The price of a smile

This research from Bangor University (via Lucy Tobin at the Guardian) has worked out how much a smile is worth.

Turns out it’s a third of a penny.

So if you want to increase your profits, retailers, simply tell your staff to stop wasting time smiling and get an extra transaction through the tills once a day.

But is that really all a smile is worth? I wrote somewhere recently that an economist doesn’t know the price of a baby’s laugh. Although I had this research in mind, I had not read it quite carefully enough. All it measures is the additional willingness-to-pay of a consumer already in a predefined transaction context.

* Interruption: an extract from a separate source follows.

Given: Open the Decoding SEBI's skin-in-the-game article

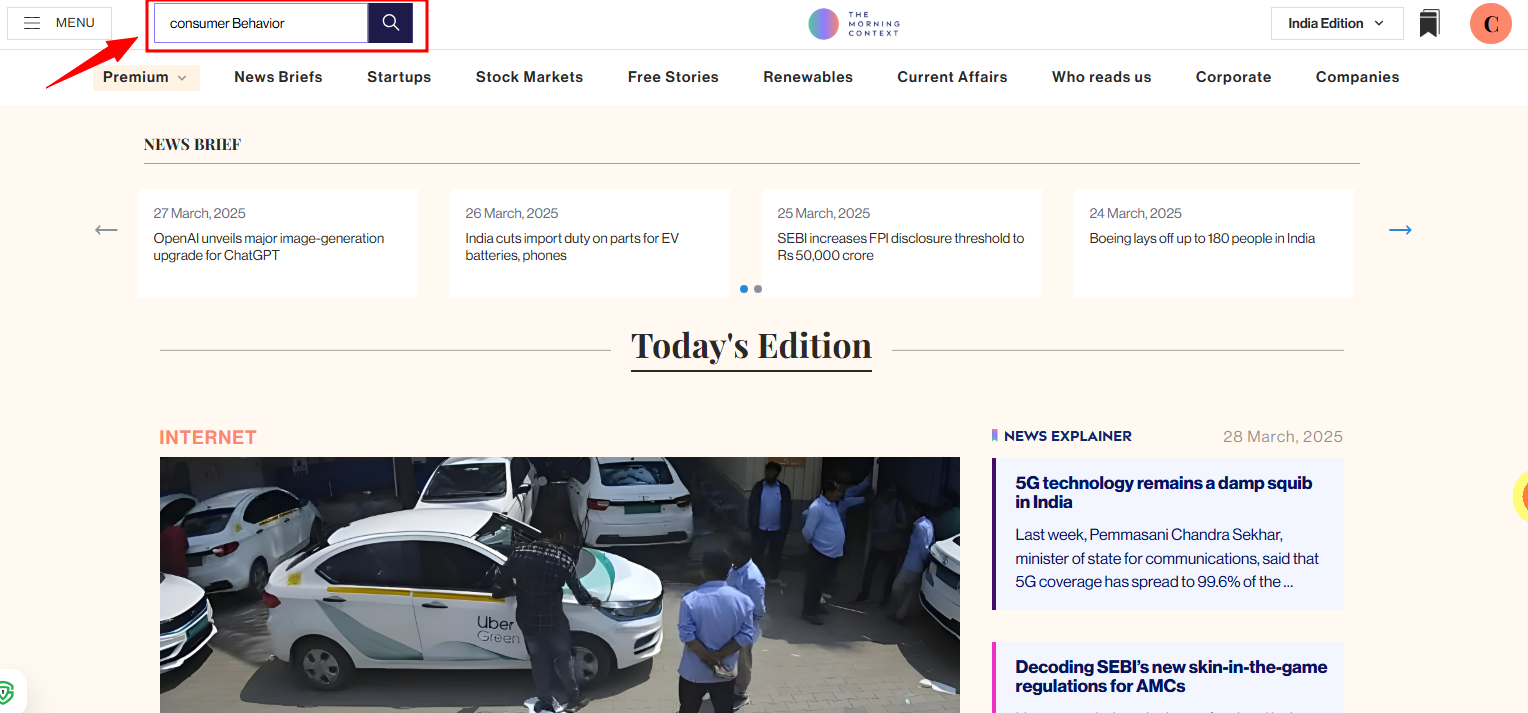Looking at the screenshot, I should pos(1171,676).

What I mean by that is that, once a consumer has decided what they want; and remembered their past memories of how to satisfy that desire; then selected which shop to go into; and gone into it; at that point, the smile makes only a third of a penny impact on them.

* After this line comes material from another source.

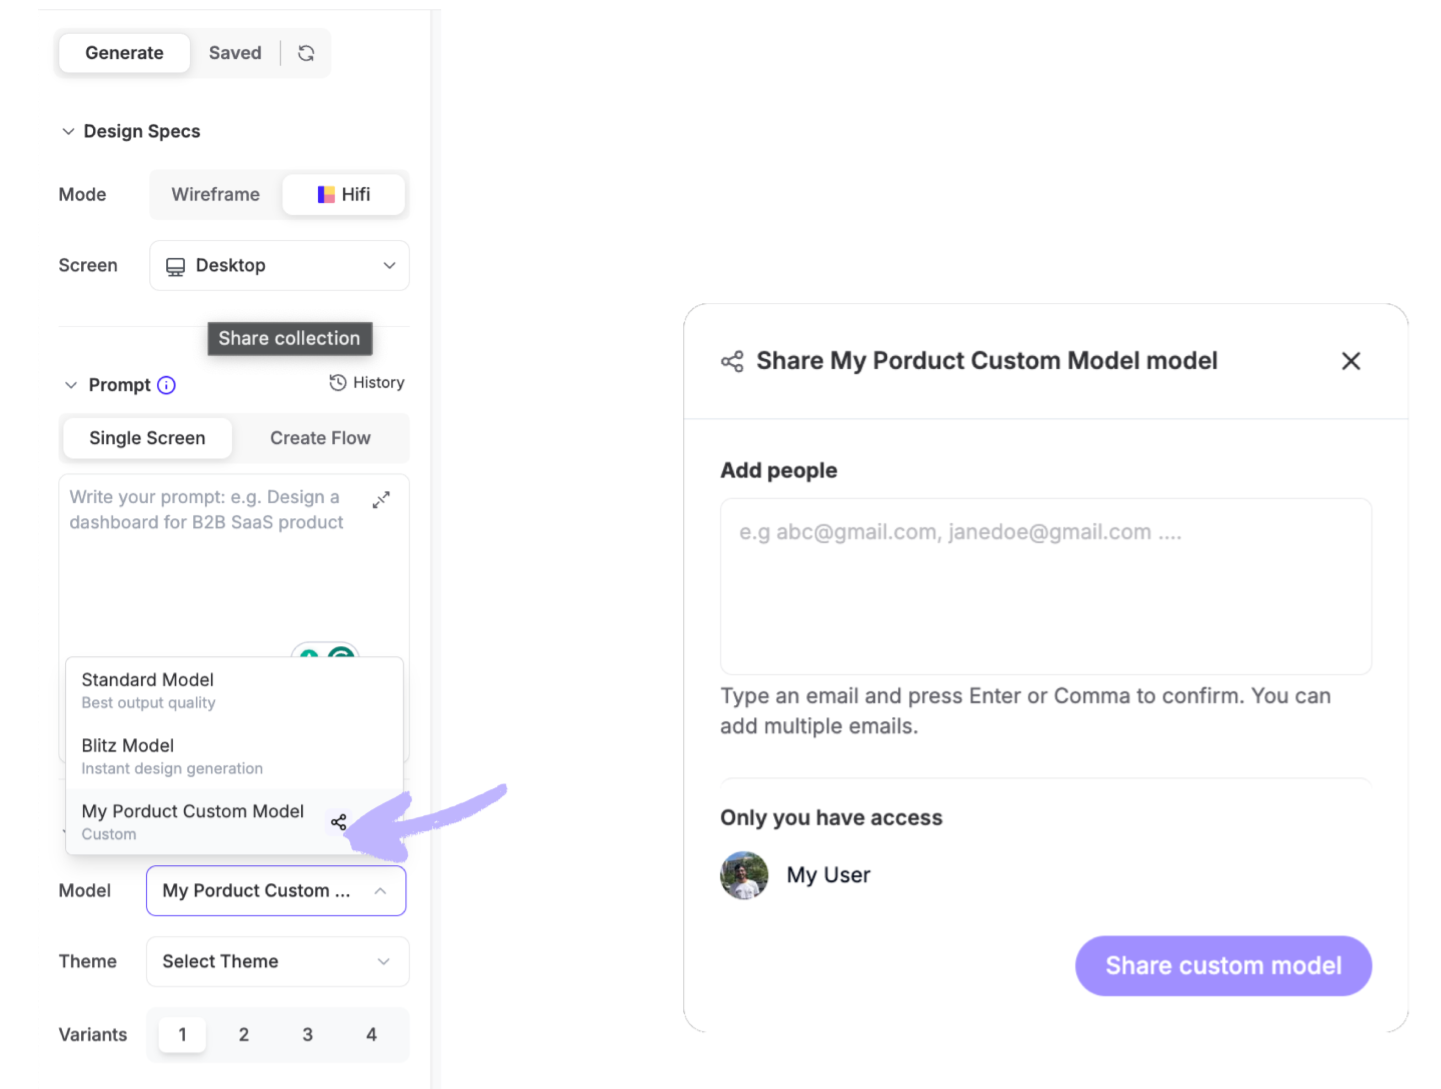Click the refresh icon beside Saved
This screenshot has height=1089, width=1441.
pos(306,53)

Where the smile really matters is at all of the previous stages. How do I decide what I want today? Which experiences am I more likely to remember? Based on those memories, which shop might I enter?

At any of these points, a smile might matter. And even though the consumer doesn’t pay directly for any of them, they all have a value. These are the decisions from which profit arises; because once they have been made, price sensitivity has already disappeared.

So I’d suggest that a smile, like a good advertisement or a strong brand, actually accounts for a big part of the value of your product. A smile could be worth hundreds of pounds when you’re selling a car, or tens of thousands when you’re applying for a job.

So if Lucy Tobin’s giving away three for a penny, I’ll buy as many as I can get.